## What you have to do
Reproduce verbatim the portion of the passage on classroom color stereotypes that runs from "She looked confused." to "a tiny injustice.".

## Quoted passage
---
She looked confused.

“Michael, why do you like pink?” I asked him.

“I just do, it’s a cool color,” he replied.

“Exactly, same here. Boys can like pink… and play at the dollhouse… and wear whatever they like in dress up…” I started.

“And girls can like blue and play at construction or with blocks and Lego’s,” finished Darlene. She had wondered over and wanted in on the stereotype smashing.

With Darlene and my quick and clear clarification, the conversation was over. We’ll definitely be talking about this more as a class very soon. Michael had a huge grin on his face and I felt a little better knowing I’d rid the world of a tiny injustice.


Christine said...

I hear that every year too in my classroom and I have a similar class conversation. Even my own son, when he was five, liked the color pink and the pink Power Ranger was his favorite!!!

Colleen said...

I had a similar conversation in my room about dress up. One of the boys wore a dress at daycare and the kids were laughing about it. I told them that dress up is for pretending and you can pretend to be anyone you want boy, girl or animal. I think my very matter-of-fact attitude was pretty convincing as at least serveral of them put on the "oh yeah" face! :)

deborah said...

Haha - I love how you didn't say it loud enough for the room next door to hear!

C E Edmonson said...

Love it. I have a Moster Truck obsessed, car-collecting, dirty, sweaty 5 yos with long hair who has two (older) sisters and attends a class where 13out of the 17 kids are girls. He also loves pink, flowers, shoes, and girls. Why? Because they're all pretty and he likes pretty things. And he not ashamed to tell anyone.
---
## Supplied records
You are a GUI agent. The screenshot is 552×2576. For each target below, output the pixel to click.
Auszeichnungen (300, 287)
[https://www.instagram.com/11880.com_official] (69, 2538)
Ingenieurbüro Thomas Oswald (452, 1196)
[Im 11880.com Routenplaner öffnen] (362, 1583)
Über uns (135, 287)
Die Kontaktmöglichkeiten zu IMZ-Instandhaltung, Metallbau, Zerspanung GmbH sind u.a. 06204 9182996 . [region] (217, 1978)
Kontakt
---
## Output for this task
She looked confused.

“Michael, why do you like pink?” I asked him.

“I just do, it’s a cool color,” he replied.

“Exactly, same here. Boys can like pink… and play at the dollhouse… and wear whatever they like in dress up…” I started.

“And girls can like blue and play at construction or with blocks and Lego’s,” finished Darlene. She had wondered over and wanted in on the stereotype smashing.

With Darlene and my quick and clear clarification, the conversation was over. We’ll definitely be talking about this more as a class very soon. Michael had a huge grin on his face and I felt a little better knowing I’d rid the world of a tiny injustice.